• Assigned task
Return each of the entries below precisely as it appears.
*** Material to process ***
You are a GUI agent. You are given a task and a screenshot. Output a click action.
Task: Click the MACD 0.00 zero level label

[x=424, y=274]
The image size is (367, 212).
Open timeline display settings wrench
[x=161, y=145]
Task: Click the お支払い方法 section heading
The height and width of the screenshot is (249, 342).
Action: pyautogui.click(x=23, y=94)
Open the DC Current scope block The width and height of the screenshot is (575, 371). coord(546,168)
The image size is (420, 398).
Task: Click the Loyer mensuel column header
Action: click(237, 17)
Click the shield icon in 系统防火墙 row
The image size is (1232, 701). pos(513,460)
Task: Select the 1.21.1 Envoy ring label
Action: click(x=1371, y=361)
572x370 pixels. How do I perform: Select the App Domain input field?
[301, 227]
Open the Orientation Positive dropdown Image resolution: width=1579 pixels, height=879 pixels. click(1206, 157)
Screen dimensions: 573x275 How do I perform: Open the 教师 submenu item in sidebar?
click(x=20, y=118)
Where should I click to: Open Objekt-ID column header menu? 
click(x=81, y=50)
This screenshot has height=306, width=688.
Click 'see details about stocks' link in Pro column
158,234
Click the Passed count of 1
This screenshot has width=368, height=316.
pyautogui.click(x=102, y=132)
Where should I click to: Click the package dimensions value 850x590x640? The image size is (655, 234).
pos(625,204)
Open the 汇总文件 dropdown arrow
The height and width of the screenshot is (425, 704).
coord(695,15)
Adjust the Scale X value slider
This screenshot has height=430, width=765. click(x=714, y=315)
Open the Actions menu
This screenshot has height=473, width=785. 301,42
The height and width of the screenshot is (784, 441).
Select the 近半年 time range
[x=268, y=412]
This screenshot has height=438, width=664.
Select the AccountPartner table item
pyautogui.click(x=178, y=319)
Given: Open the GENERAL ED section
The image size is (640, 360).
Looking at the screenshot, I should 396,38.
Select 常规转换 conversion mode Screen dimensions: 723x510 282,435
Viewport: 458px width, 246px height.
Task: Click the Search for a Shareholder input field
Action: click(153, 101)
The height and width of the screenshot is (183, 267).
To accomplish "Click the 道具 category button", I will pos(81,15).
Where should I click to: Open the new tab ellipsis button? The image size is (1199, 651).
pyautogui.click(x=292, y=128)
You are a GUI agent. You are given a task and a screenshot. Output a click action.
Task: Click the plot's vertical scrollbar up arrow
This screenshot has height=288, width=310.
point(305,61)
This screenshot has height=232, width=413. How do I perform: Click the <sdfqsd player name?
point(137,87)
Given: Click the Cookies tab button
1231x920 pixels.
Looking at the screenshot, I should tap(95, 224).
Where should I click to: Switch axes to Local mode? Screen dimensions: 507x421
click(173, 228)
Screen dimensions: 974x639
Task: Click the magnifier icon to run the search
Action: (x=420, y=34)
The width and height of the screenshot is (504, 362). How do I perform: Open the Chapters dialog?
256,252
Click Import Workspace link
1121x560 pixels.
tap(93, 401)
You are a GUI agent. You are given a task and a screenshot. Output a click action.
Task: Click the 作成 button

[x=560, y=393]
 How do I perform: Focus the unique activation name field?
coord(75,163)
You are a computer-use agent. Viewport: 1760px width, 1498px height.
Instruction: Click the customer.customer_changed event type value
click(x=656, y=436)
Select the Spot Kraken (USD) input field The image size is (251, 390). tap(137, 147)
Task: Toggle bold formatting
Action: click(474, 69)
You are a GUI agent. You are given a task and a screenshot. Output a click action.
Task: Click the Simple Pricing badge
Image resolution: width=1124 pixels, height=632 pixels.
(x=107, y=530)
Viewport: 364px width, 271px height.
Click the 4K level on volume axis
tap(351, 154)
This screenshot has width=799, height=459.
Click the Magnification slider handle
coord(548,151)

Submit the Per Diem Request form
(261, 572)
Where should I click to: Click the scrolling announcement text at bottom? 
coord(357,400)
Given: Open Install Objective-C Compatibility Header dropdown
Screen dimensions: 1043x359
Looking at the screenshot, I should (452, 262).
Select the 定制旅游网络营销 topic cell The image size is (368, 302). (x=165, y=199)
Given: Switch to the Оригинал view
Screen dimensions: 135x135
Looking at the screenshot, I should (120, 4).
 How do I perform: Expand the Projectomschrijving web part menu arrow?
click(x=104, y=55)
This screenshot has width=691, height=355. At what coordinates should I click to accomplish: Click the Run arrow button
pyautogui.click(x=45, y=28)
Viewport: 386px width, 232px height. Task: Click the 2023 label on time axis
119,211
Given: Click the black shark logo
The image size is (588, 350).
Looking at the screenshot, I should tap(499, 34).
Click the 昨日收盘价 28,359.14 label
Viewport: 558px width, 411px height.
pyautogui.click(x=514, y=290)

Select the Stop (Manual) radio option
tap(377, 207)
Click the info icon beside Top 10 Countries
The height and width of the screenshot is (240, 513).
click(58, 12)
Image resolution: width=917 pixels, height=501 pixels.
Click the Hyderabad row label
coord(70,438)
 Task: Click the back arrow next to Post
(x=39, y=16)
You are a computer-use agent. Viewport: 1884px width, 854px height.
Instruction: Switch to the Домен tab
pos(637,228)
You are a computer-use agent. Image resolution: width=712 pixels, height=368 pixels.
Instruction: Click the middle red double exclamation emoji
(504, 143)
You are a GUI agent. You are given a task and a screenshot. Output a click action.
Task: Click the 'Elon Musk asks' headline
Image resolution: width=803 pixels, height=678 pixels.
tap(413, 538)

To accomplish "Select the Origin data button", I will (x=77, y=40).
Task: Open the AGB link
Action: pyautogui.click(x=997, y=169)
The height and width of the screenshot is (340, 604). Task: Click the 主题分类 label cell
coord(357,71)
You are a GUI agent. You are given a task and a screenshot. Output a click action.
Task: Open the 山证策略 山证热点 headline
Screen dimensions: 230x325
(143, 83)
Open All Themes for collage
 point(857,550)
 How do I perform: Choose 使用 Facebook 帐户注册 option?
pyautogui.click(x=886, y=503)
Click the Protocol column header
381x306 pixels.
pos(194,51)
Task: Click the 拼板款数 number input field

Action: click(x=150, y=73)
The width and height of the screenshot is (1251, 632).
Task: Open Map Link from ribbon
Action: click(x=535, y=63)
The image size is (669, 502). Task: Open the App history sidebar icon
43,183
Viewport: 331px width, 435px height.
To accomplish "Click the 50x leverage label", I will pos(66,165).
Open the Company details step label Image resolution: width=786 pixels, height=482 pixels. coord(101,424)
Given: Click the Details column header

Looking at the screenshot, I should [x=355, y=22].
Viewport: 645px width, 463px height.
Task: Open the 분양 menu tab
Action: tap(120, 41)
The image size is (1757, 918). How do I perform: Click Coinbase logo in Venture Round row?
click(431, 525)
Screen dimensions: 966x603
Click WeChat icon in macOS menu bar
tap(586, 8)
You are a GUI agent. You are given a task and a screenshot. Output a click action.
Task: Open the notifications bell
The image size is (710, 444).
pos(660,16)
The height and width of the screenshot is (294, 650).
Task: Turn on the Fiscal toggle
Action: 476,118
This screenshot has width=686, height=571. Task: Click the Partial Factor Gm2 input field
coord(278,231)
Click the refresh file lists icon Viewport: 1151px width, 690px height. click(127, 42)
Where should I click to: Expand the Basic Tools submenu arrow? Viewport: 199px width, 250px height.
*** End of Material to process ***
• Your solution
You are a GUI agent. You are given a task and a screenshot. Output a click action.
Task: Click the MACD 0.00 zero level label

[x=424, y=274]
The image size is (367, 212).
Open timeline display settings wrench
[x=161, y=145]
Task: Click the お支払い方法 section heading
The height and width of the screenshot is (249, 342).
Action: pyautogui.click(x=23, y=94)
Open the DC Current scope block The width and height of the screenshot is (575, 371). coord(546,168)
The image size is (420, 398).
Task: Click the Loyer mensuel column header
Action: click(237, 17)
Click the shield icon in 系统防火墙 row
The image size is (1232, 701). pos(513,460)
Task: Select the 1.21.1 Envoy ring label
Action: click(x=1371, y=361)
572x370 pixels. How do I perform: Select the App Domain input field?
[301, 227]
Open the Orientation Positive dropdown Image resolution: width=1579 pixels, height=879 pixels. click(1206, 157)
Screen dimensions: 573x275 How do I perform: Open the 教师 submenu item in sidebar?
click(x=20, y=118)
Where should I click to: Open Objekt-ID column header menu? 
click(x=81, y=50)
This screenshot has height=306, width=688.
Click 'see details about stocks' link in Pro column
158,234
Click the Passed count of 1
This screenshot has width=368, height=316.
pyautogui.click(x=102, y=132)
Where should I click to: Click the package dimensions value 850x590x640? The image size is (655, 234).
pos(625,204)
Open the 汇总文件 dropdown arrow
The height and width of the screenshot is (425, 704).
coord(695,15)
Adjust the Scale X value slider
This screenshot has height=430, width=765. click(x=714, y=315)
Open the Actions menu
This screenshot has height=473, width=785. 301,42
The height and width of the screenshot is (784, 441).
Select the 近半年 time range
[x=268, y=412]
This screenshot has height=438, width=664.
Select the AccountPartner table item
pyautogui.click(x=178, y=319)
Given: Open the GENERAL ED section
The image size is (640, 360).
Looking at the screenshot, I should 396,38.
Select 常规转换 conversion mode Screen dimensions: 723x510 282,435
Viewport: 458px width, 246px height.
Task: Click the Search for a Shareholder input field
Action: click(153, 101)
The height and width of the screenshot is (183, 267).
To accomplish "Click the 道具 category button", I will pos(81,15).
Where should I click to: Open the new tab ellipsis button? The image size is (1199, 651).
pyautogui.click(x=292, y=128)
You are a GUI agent. You are given a task and a screenshot. Output a click action.
Task: Click the plot's vertical scrollbar up arrow
This screenshot has height=288, width=310.
point(305,61)
This screenshot has height=232, width=413. How do I perform: Click the <sdfqsd player name?
point(137,87)
Given: Click the Cookies tab button
1231x920 pixels.
Looking at the screenshot, I should tap(95, 224).
Where should I click to: Switch axes to Local mode? Screen dimensions: 507x421
click(173, 228)
Screen dimensions: 974x639
Task: Click the magnifier icon to run the search
Action: (x=420, y=34)
The width and height of the screenshot is (504, 362). How do I perform: Open the Chapters dialog?
256,252
Click Import Workspace link
1121x560 pixels.
tap(93, 401)
You are a GUI agent. You are given a task and a screenshot. Output a click action.
Task: Click the 作成 button

[x=560, y=393]
 How do I perform: Focus the unique activation name field?
coord(75,163)
You are a computer-use agent. Viewport: 1760px width, 1498px height.
Instruction: Click the customer.customer_changed event type value
click(x=656, y=436)
Select the Spot Kraken (USD) input field The image size is (251, 390). tap(137, 147)
Task: Toggle bold formatting
Action: click(474, 69)
You are a GUI agent. You are given a task and a screenshot. Output a click action.
Task: Click the Simple Pricing badge
Image resolution: width=1124 pixels, height=632 pixels.
(x=107, y=530)
Viewport: 364px width, 271px height.
Click the 4K level on volume axis
tap(351, 154)
This screenshot has width=799, height=459.
Click the Magnification slider handle
coord(548,151)

Submit the Per Diem Request form
(261, 572)
Where should I click to: Click the scrolling announcement text at bottom? 
coord(357,400)
Given: Open Install Objective-C Compatibility Header dropdown
Screen dimensions: 1043x359
Looking at the screenshot, I should (452, 262).
Select the 定制旅游网络营销 topic cell The image size is (368, 302). (x=165, y=199)
Given: Switch to the Оригинал view
Screen dimensions: 135x135
Looking at the screenshot, I should (120, 4).
 How do I perform: Expand the Projectomschrijving web part menu arrow?
click(x=104, y=55)
This screenshot has width=691, height=355. At what coordinates should I click to accomplish: Click the Run arrow button
pyautogui.click(x=45, y=28)
Viewport: 386px width, 232px height. Task: Click the 2023 label on time axis
119,211
Given: Click the black shark logo
The image size is (588, 350).
Looking at the screenshot, I should tap(499, 34).
Click the 昨日收盘价 28,359.14 label
Viewport: 558px width, 411px height.
pyautogui.click(x=514, y=290)

Select the Stop (Manual) radio option
tap(377, 207)
Click the info icon beside Top 10 Countries
The height and width of the screenshot is (240, 513).
click(58, 12)
Image resolution: width=917 pixels, height=501 pixels.
Click the Hyderabad row label
coord(70,438)
 Task: Click the back arrow next to Post
(x=39, y=16)
You are a computer-use agent. Viewport: 1884px width, 854px height.
Instruction: Switch to the Домен tab
pos(637,228)
You are a computer-use agent. Image resolution: width=712 pixels, height=368 pixels.
Instruction: Click the middle red double exclamation emoji
(504, 143)
You are a GUI agent. You are given a task and a screenshot. Output a click action.
Task: Click the 'Elon Musk asks' headline
Image resolution: width=803 pixels, height=678 pixels.
tap(413, 538)

To accomplish "Select the Origin data button", I will (x=77, y=40).
Task: Open the AGB link
Action: pyautogui.click(x=997, y=169)
The height and width of the screenshot is (340, 604). Task: Click the 主题分类 label cell
coord(357,71)
You are a GUI agent. You are given a task and a screenshot. Output a click action.
Task: Open the 山证策略 山证热点 headline
Screen dimensions: 230x325
(143, 83)
Open All Themes for collage
 point(857,550)
 How do I perform: Choose 使用 Facebook 帐户注册 option?
pyautogui.click(x=886, y=503)
Click the Protocol column header
381x306 pixels.
pos(194,51)
Task: Click the 拼板款数 number input field

Action: click(x=150, y=73)
The width and height of the screenshot is (1251, 632).
Task: Open Map Link from ribbon
Action: click(x=535, y=63)
The image size is (669, 502). Task: Open the App history sidebar icon
43,183
Viewport: 331px width, 435px height.
To accomplish "Click the 50x leverage label", I will pos(66,165).
Open the Company details step label Image resolution: width=786 pixels, height=482 pixels. coord(101,424)
Given: Click the Details column header

Looking at the screenshot, I should [x=355, y=22].
Viewport: 645px width, 463px height.
Task: Open the 분양 menu tab
Action: tap(120, 41)
The image size is (1757, 918). How do I perform: Click Coinbase logo in Venture Round row?
click(431, 525)
Screen dimensions: 966x603
Click WeChat icon in macOS menu bar
tap(586, 8)
You are a GUI agent. You are given a task and a screenshot. Output a click action.
Task: Open the notifications bell
The image size is (710, 444).
pos(660,16)
The height and width of the screenshot is (294, 650).
Task: Turn on the Fiscal toggle
Action: 476,118
This screenshot has width=686, height=571. Task: Click the Partial Factor Gm2 input field
coord(278,231)
Click the refresh file lists icon Viewport: 1151px width, 690px height. click(127, 42)
Where should I click to: Expand the Basic Tools submenu arrow? Viewport: 199px width, 250px height.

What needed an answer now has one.